Python documentation defines `epoch` as:

  The :dfn:`epoch` is the point where the time starts.  On January 1st
  of that year, at 0 hours, the "time since the epoch" is zero.  For
  Unix, the epoch is 1970.  To find out what the epoch is, look at

time module documentation specifies calendar.timegm() as the inverse of
time.gmtime() while timegm() uses the fixed 1970 Epoch instead of
gmtime(0) epoch.

datetime.astimezone() (local_timezone()) passes Unix timestamp [1970] to
time.localtime() that may expect timestamp with different epoch

email.util.mktime_tz() uses both mktime() [gmtime(0)] and timegm() [1970]. uses both time.time() [gmtime(0)] and timegm() [1970].

http.cookiejar uses both EPOCH_YEAR=1970 and datetime.utcfromtimestamp()
[gmtime(0) epoch] for "seconds since epoch".

It seems 1970 Epoch is used for file times on Windows (os.stat()) but
os.path.getatime() refers to "seconds since epoch" [gmtime(0) epoch].

date{,time}.{,utc}fromtimestamp(), datetime.timestamp() docs equates
"POSIX timestamp" [1970 Epoch] and time.time()'s returned value
[gmtime(0) epoch].

datetime.timestamp() is inconsistent if gmtime(0) is not 1970. It uses
mktime() for naive datetime objects [gmtime(0) epoch]. But it
uses POSIX Epoch for aware datetime objects.

Correct me if I'm wrong here.

Possible fixes:

Say in the `epoch` definition that stdlib doesn't support
gmtime(0).tm_year != 1970.

OR don't use mktime() if 1970 Epoch is used e.g., create an aware
datetime object in the local timezone instead and use it to compute the
result with 1970 Epoch.

OR add *analog* of TZ=UTC time.mktime() and use it in stdlib where
necessary.

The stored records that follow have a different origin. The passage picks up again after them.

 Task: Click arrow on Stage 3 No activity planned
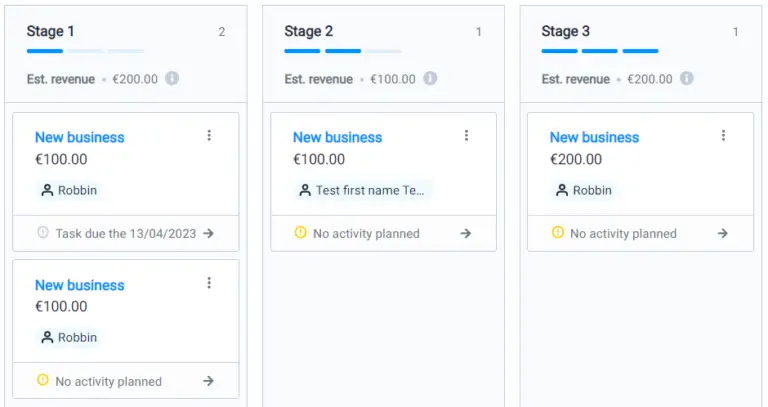point(722,233)
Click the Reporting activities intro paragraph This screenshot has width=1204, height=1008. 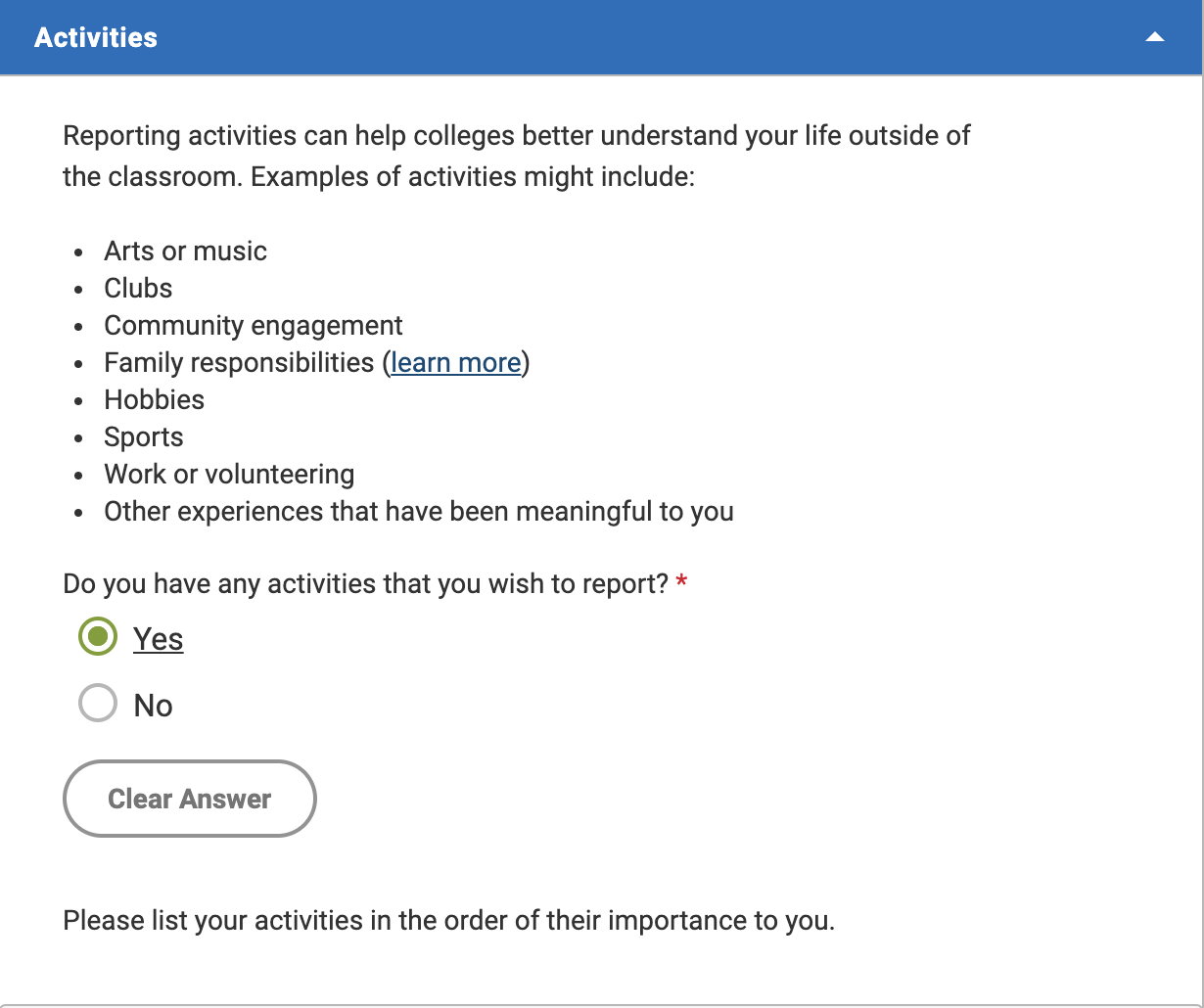click(x=517, y=157)
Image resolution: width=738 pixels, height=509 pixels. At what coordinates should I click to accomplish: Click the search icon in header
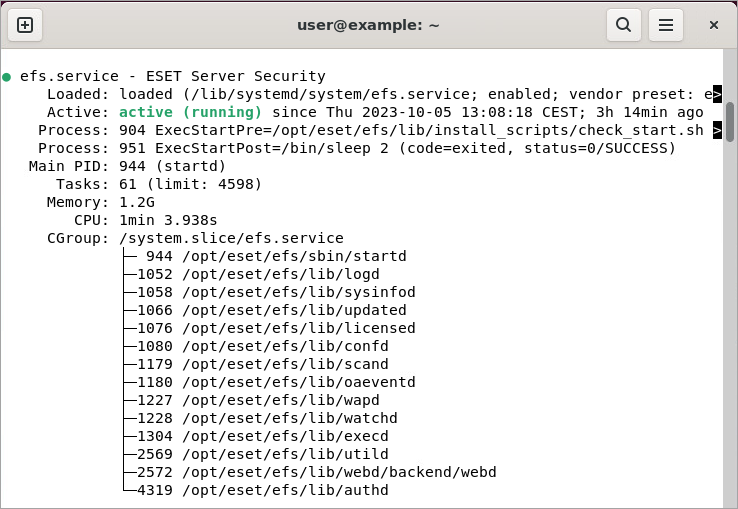623,25
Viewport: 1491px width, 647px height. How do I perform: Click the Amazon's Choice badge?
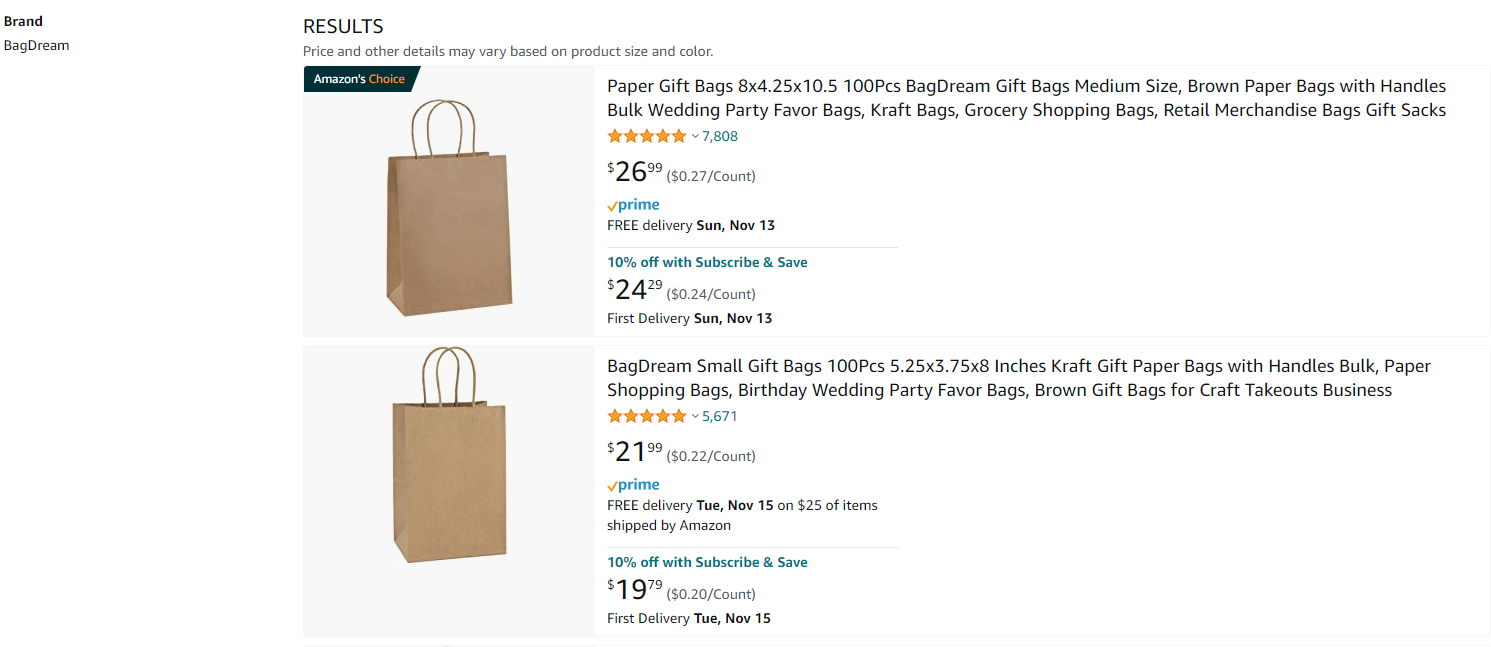360,79
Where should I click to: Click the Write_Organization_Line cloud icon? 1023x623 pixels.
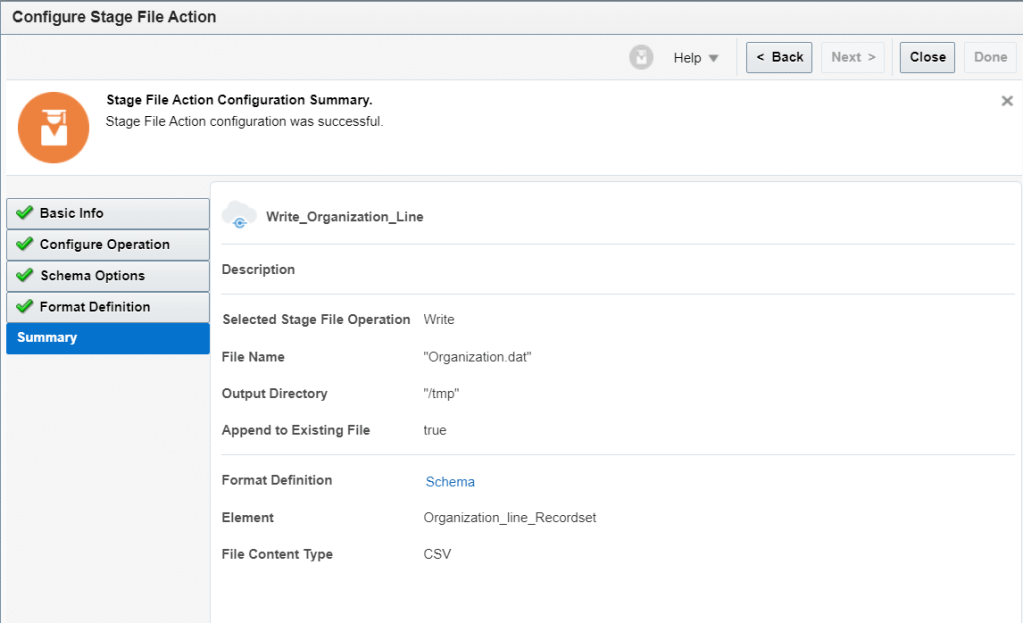[x=240, y=216]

Looking at previous attempts (e.g., [1], [2]) to implement
timegm(), the problem seems over-constrained. A different name could be
used, to avoid wrong expectations e.g., datetime could use
`(aware_datetime_object - gmtime0_epoch) // sec`


OR set EPOCH_YEAR=gmtime(0).tm_year instead of 1970 in
calendar.timegm(). It may break backward compatibility if there is a
system with non-1970 epoch. Deal on a case-by-case basis with other
places where 1970 Epoch is used.  And drop "POSIX timestamp" [1970
Epoch] and use "seconds since the epoch" [gmtime(0) epoch] in the
datetime documentation. Change internal EPOCH year accordingly.

What is Python-ideas opinion about it?